**Task details:**
The line containing "740x443 pixels." marks the end: copy exactly every line from the start of the records below up to and including it, leaving out pictures.

**Supplied data:**
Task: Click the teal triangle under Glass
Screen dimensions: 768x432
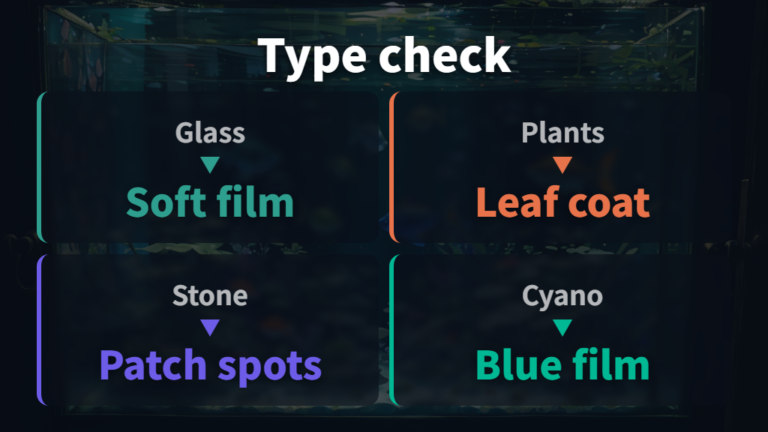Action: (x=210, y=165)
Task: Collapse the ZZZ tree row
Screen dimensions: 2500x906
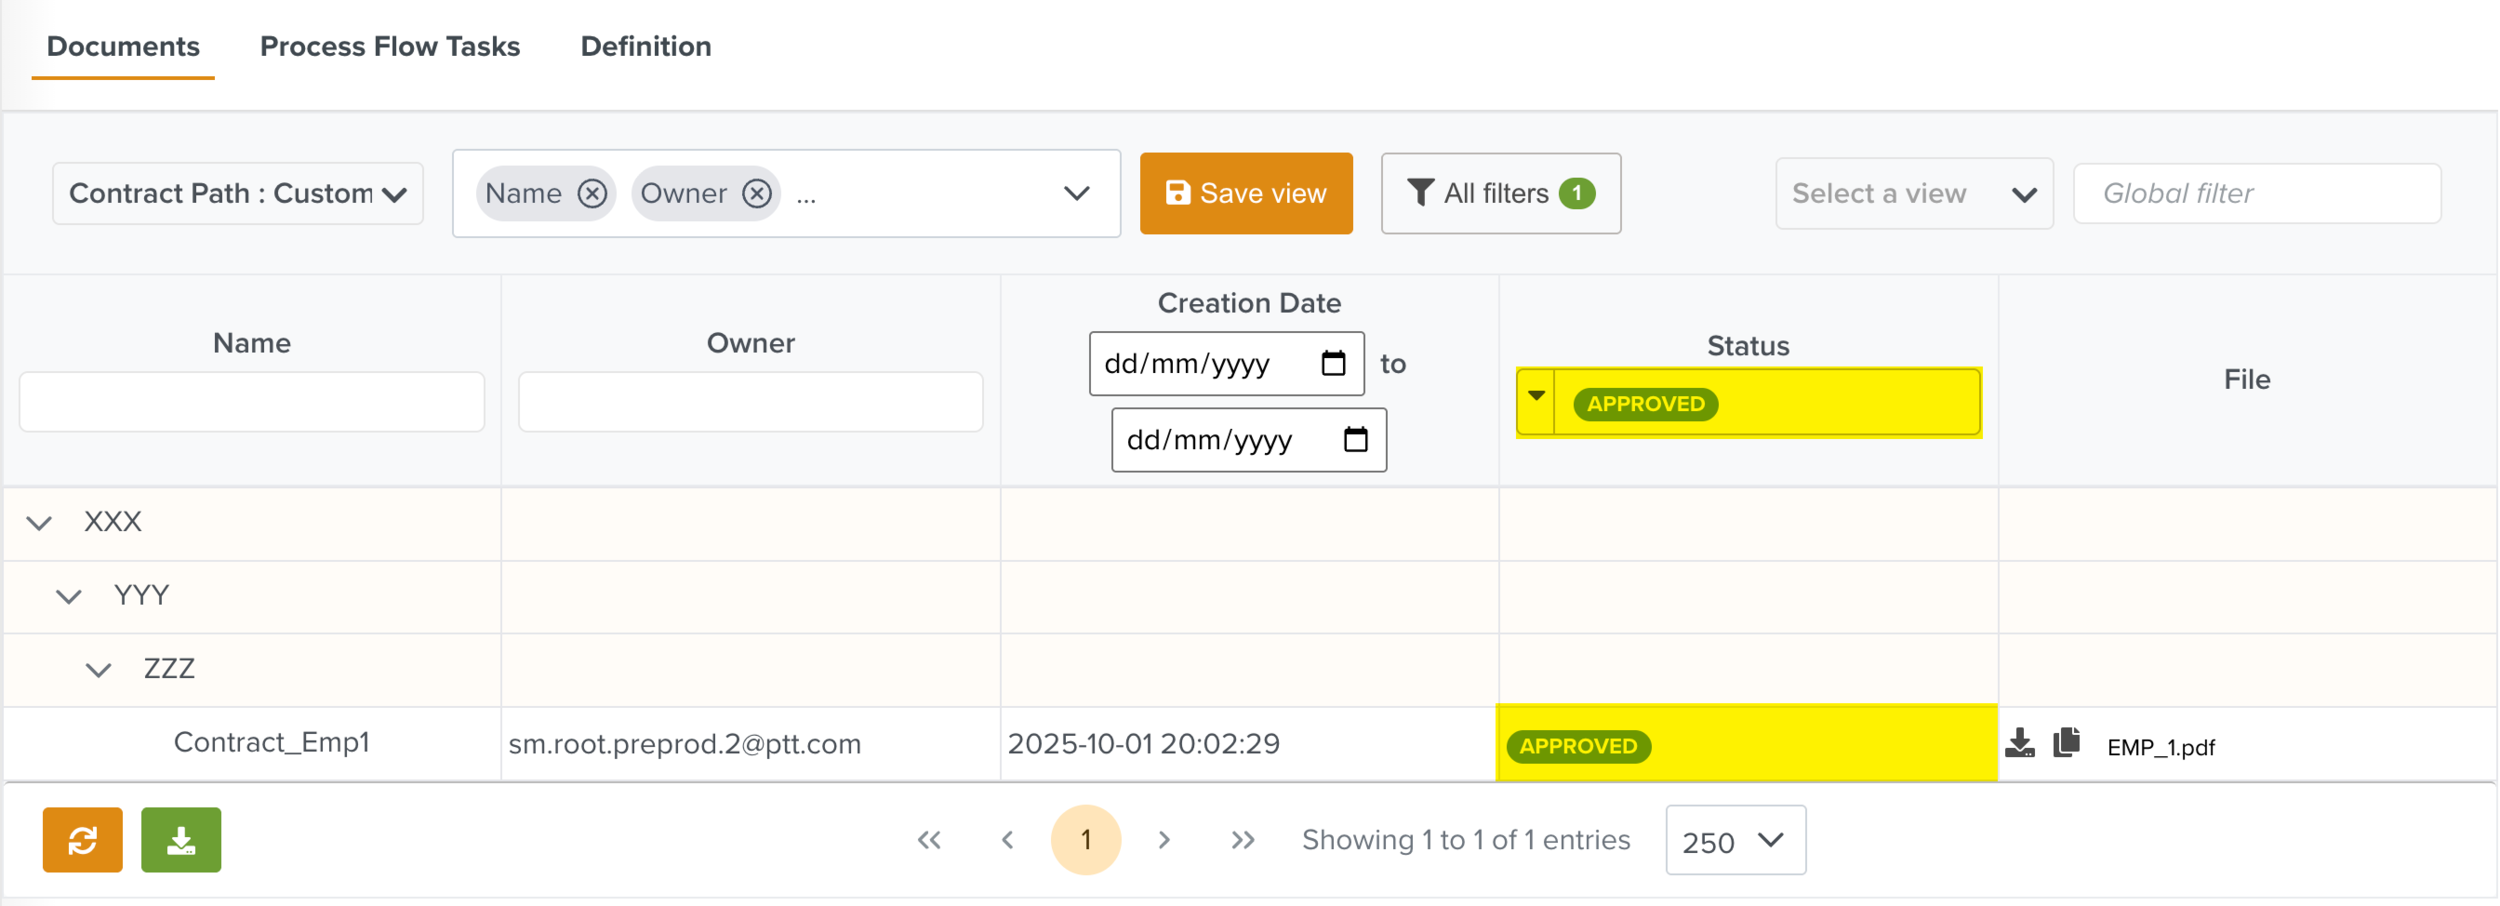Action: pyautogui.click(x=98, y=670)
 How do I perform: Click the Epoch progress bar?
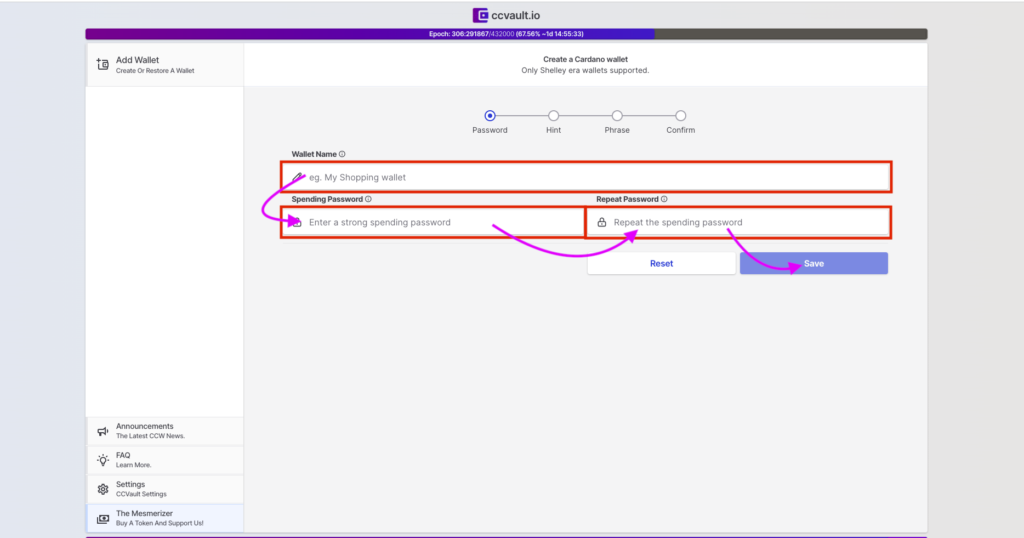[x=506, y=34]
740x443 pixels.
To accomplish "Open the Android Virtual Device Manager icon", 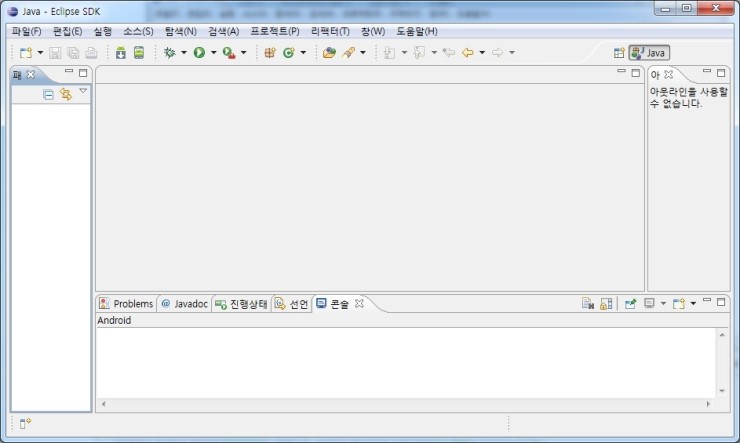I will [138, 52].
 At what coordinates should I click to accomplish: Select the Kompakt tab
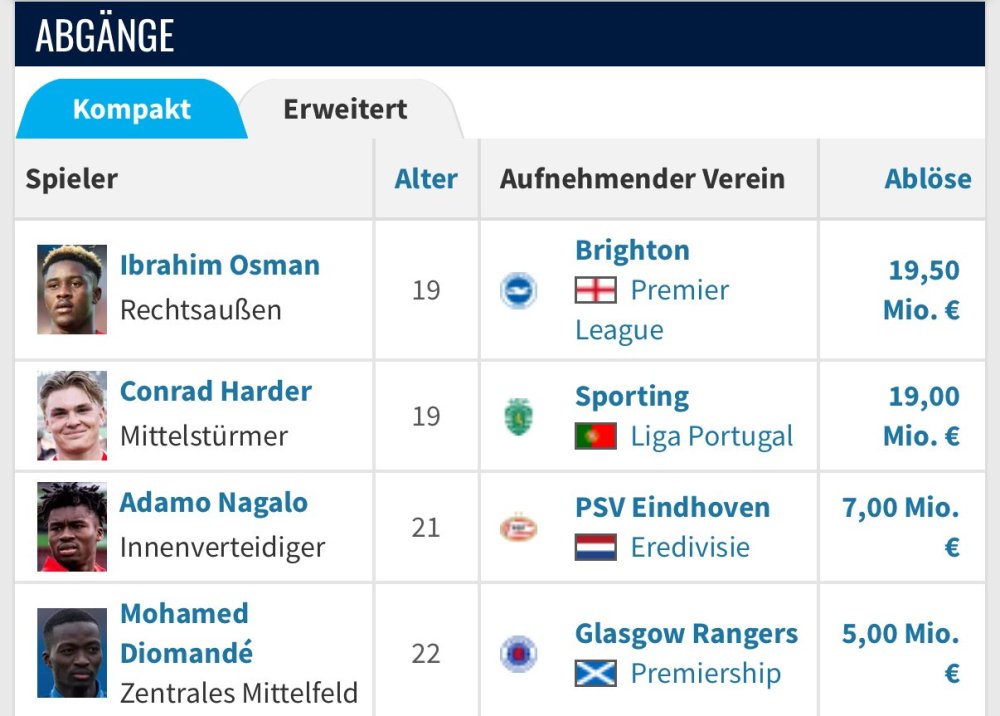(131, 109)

**Solution to the problem:**
Task: Click the teal triangle under Glass
Screen dimensions: 768x432
Action: (x=210, y=165)
Task: Collapse the ZZZ tree row
Screen dimensions: 2500x906
Action: pyautogui.click(x=98, y=670)
 How do I perform: Click the Epoch progress bar?
[x=506, y=34]
740x443 pixels.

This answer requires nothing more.